Proc. SPIE. 11221, Mechanisms of Photobiomodulation Therapy XV
KEYWORDS: Light emitting diodes, Light sources, Light, Electroencephalography, Modulation, Alzheimer's disease, CIE 1931 color space, Phototherapy, Eye, Brain, Color vision, Human vision and color perception
Alzheimer’s disease (AD) not only takes an emotional toll on the individual with the disease, their families, relatives, and caretakers, it also has immense socioeconomic consequences on the health care system and society. Moreover, the socioeconomic consequences are expected to increase significantly, thus reducing the social and economic cost of AD is of high importance. Recently, exposure to 40 Hz stroboscopic light therapy, for one hour a day, resulted in slowing the progression of AD in mice and has a considerable potential for treatment in humans. However, exposure to such stroboscopic light carries its own consequences being that it is difficult to implement in a patient’s daily routine, irksome to use, and can cause visual discomfort which may result in a lack of patient adherence.

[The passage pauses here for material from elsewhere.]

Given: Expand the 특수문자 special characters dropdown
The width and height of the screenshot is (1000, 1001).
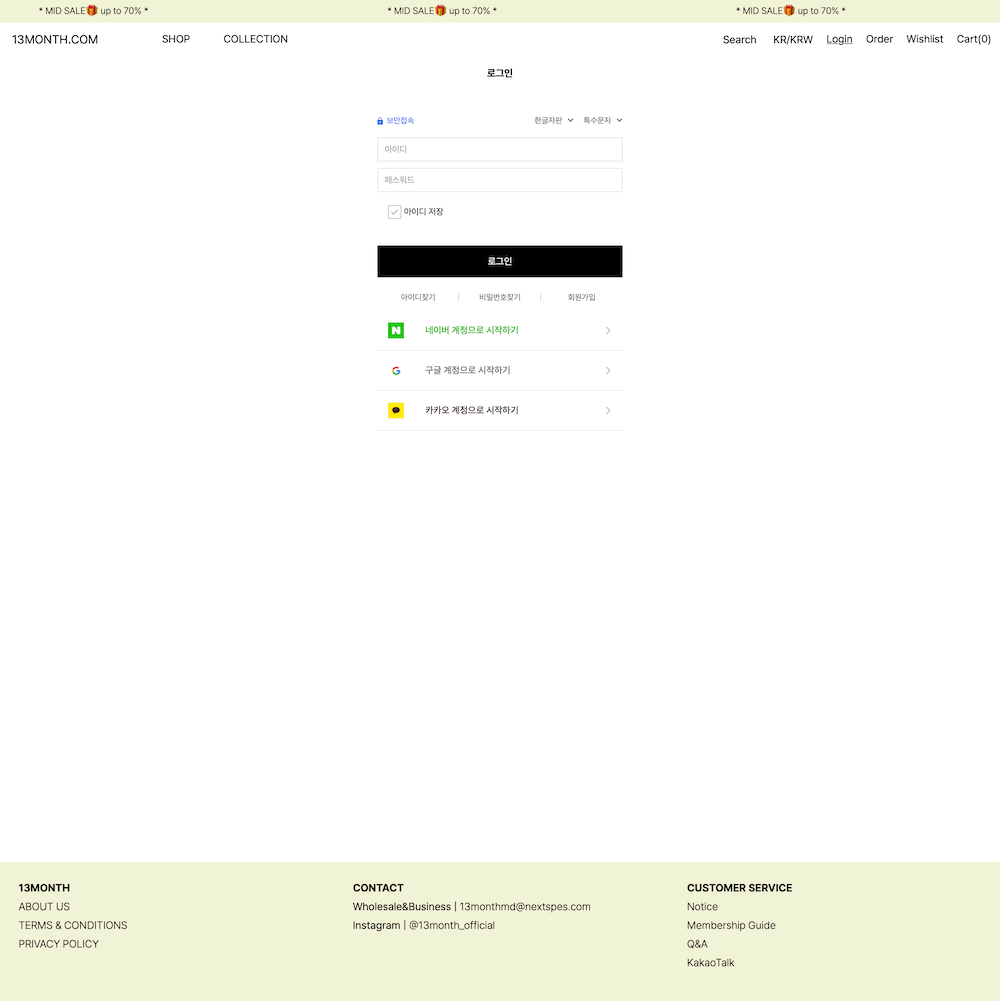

Here, we demonstrate a novel technology based on controlling multiple single-color LEDs to produce white light where its spectral composition alternates at a given modulation frequency without visible flicker. We coin this technique as Invisible Spectral Flicker (ISF). We present 40 Hz invisible spectral flicker light as a potential alternative in reducing discomfort compared to 40 Hz stroboscopic light, whilst still entraining oscillations in various areas of the brain. Furthermore, we demonstrate a distinct way to generate a 40 Hz metameric light source with the presented color mixing scheme, and validate that the CIE 1931 (x, y) coordinates match for two different spectral power distributions. Finally, we illustrate the light characteristics of seven 40 Hz color fusion light sources and two 40 Hz stroboscopic light sources. The technology presented here will lead to new, and hopefully improved, designs of light therapy systems for the treatment of Alzheimer’s and dementia.